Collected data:
::::::::
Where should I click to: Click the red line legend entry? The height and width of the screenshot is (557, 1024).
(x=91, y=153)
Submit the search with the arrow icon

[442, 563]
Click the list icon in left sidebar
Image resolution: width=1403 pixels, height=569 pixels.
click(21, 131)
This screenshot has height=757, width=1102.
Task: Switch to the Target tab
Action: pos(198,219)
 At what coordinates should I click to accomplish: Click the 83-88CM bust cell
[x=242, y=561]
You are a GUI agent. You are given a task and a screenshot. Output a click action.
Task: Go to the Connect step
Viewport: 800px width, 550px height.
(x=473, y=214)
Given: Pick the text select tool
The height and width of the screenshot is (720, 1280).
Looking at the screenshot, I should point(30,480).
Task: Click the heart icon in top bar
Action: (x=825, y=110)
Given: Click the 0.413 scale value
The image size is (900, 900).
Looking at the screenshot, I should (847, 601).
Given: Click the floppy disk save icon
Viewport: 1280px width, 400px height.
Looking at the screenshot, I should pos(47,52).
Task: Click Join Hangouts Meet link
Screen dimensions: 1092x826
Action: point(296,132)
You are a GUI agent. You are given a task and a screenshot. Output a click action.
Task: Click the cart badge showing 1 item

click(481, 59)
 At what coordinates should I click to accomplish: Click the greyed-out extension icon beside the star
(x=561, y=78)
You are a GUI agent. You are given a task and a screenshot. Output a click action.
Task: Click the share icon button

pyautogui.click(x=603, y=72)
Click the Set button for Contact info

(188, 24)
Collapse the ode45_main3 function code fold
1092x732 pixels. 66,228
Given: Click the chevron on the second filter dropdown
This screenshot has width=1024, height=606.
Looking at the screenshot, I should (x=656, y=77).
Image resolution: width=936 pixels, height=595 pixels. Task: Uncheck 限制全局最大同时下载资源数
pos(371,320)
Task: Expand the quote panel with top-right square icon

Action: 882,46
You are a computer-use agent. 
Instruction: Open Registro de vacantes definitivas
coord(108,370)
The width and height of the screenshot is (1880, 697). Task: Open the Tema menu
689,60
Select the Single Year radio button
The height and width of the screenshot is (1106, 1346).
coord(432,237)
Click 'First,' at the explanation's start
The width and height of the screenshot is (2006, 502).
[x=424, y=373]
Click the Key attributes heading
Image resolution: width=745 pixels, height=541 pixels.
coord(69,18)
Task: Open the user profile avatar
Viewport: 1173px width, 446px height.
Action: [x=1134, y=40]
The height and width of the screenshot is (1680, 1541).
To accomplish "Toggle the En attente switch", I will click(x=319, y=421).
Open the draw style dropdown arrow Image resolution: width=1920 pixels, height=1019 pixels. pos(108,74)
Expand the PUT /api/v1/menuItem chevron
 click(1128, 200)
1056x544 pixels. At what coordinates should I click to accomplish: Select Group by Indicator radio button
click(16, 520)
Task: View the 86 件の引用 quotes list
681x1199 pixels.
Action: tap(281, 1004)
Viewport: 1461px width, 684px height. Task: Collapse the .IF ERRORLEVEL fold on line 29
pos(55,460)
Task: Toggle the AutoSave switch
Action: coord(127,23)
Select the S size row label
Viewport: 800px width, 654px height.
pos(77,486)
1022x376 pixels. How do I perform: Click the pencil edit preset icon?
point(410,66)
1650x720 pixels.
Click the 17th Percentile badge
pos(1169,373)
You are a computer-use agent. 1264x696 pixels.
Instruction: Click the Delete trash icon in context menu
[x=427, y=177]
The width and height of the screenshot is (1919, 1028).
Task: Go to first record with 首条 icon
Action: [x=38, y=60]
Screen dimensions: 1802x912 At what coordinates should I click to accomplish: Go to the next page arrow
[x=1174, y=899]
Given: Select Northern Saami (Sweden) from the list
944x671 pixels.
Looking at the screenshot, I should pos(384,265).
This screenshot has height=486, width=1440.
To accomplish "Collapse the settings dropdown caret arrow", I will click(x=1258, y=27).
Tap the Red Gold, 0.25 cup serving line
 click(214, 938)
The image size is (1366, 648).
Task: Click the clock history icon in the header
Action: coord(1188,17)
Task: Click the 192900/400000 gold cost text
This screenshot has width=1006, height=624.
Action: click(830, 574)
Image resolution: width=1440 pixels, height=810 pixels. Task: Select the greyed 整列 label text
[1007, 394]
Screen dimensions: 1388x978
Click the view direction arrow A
::::::::
■ Work to complete ■
Where in the entries does the word "computer" occur? Copy out each line that has it.

■ Completed task ■
You are a computer-use agent. 
You are a computer-use agent. 1264x696 pixels.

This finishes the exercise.